* START Material for this exercise *

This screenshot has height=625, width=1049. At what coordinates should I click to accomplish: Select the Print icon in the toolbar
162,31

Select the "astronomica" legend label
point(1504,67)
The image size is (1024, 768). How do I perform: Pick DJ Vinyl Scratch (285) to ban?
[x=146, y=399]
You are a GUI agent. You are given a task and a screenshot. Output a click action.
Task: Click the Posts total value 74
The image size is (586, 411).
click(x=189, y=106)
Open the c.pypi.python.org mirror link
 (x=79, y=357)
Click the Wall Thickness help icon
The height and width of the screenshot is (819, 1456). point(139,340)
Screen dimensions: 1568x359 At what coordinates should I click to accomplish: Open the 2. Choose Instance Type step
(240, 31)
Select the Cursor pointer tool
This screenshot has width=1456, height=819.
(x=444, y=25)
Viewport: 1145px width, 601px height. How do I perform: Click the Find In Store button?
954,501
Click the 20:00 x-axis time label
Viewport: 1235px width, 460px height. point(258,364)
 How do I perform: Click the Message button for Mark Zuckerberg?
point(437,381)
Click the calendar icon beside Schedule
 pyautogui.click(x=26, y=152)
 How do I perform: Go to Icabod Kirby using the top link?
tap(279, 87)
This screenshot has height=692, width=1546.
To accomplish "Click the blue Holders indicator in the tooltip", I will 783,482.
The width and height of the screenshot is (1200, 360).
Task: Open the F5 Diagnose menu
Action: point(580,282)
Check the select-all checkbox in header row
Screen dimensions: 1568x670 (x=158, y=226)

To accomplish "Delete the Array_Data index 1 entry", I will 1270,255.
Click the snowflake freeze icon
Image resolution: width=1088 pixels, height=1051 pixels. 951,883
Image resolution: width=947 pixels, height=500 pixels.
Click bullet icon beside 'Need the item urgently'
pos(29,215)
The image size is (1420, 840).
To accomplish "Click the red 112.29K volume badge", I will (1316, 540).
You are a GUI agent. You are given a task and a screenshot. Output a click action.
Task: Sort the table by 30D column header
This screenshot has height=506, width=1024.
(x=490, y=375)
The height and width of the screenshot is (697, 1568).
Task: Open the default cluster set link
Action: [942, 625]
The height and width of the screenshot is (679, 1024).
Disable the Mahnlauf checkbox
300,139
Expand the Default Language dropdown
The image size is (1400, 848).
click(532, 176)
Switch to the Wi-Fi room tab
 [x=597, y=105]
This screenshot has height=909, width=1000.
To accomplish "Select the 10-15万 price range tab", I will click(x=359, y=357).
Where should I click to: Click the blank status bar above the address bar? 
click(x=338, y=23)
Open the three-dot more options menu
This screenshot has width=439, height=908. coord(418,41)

* END Material for this exercise *

**What to produce**
Copy all of the items above word for word, keeping every character unchanged.

**Full output**
This screenshot has height=625, width=1049. At what coordinates should I click to accomplish: Select the Print icon in the toolbar
162,31

Select the "astronomica" legend label
point(1504,67)
The image size is (1024, 768). How do I perform: Pick DJ Vinyl Scratch (285) to ban?
[x=146, y=399]
You are a GUI agent. You are given a task and a screenshot. Output a click action.
Task: Click the Posts total value 74
The image size is (586, 411).
click(x=189, y=106)
Open the c.pypi.python.org mirror link
 (x=79, y=357)
Click the Wall Thickness help icon
The height and width of the screenshot is (819, 1456). point(139,340)
Screen dimensions: 1568x359 At what coordinates should I click to accomplish: Open the 2. Choose Instance Type step
(240, 31)
Select the Cursor pointer tool
This screenshot has width=1456, height=819.
(x=444, y=25)
Viewport: 1145px width, 601px height. How do I perform: Click the Find In Store button?
954,501
Click the 20:00 x-axis time label
Viewport: 1235px width, 460px height. point(258,364)
 How do I perform: Click the Message button for Mark Zuckerberg?
point(437,381)
Click the calendar icon beside Schedule
 pyautogui.click(x=26, y=152)
 How do I perform: Go to Icabod Kirby using the top link?
tap(279, 87)
This screenshot has height=692, width=1546.
To accomplish "Click the blue Holders indicator in the tooltip", I will 783,482.
The width and height of the screenshot is (1200, 360).
Task: Open the F5 Diagnose menu
Action: point(580,282)
Check the select-all checkbox in header row
Screen dimensions: 1568x670 (x=158, y=226)

To accomplish "Delete the Array_Data index 1 entry", I will 1270,255.
Click the snowflake freeze icon
Image resolution: width=1088 pixels, height=1051 pixels. 951,883
Image resolution: width=947 pixels, height=500 pixels.
Click bullet icon beside 'Need the item urgently'
pos(29,215)
The image size is (1420, 840).
To accomplish "Click the red 112.29K volume badge", I will (1316, 540).
You are a GUI agent. You are given a task and a screenshot. Output a click action.
Task: Sort the table by 30D column header
This screenshot has height=506, width=1024.
(x=490, y=375)
The height and width of the screenshot is (697, 1568).
Task: Open the default cluster set link
Action: [942, 625]
The height and width of the screenshot is (679, 1024).
Disable the Mahnlauf checkbox
300,139
Expand the Default Language dropdown
The image size is (1400, 848).
click(532, 176)
Switch to the Wi-Fi room tab
 [x=597, y=105]
This screenshot has height=909, width=1000.
To accomplish "Select the 10-15万 price range tab", I will click(x=359, y=357).
Where should I click to: Click the blank status bar above the address bar? 
click(x=338, y=23)
Open the three-dot more options menu
This screenshot has width=439, height=908. coord(418,41)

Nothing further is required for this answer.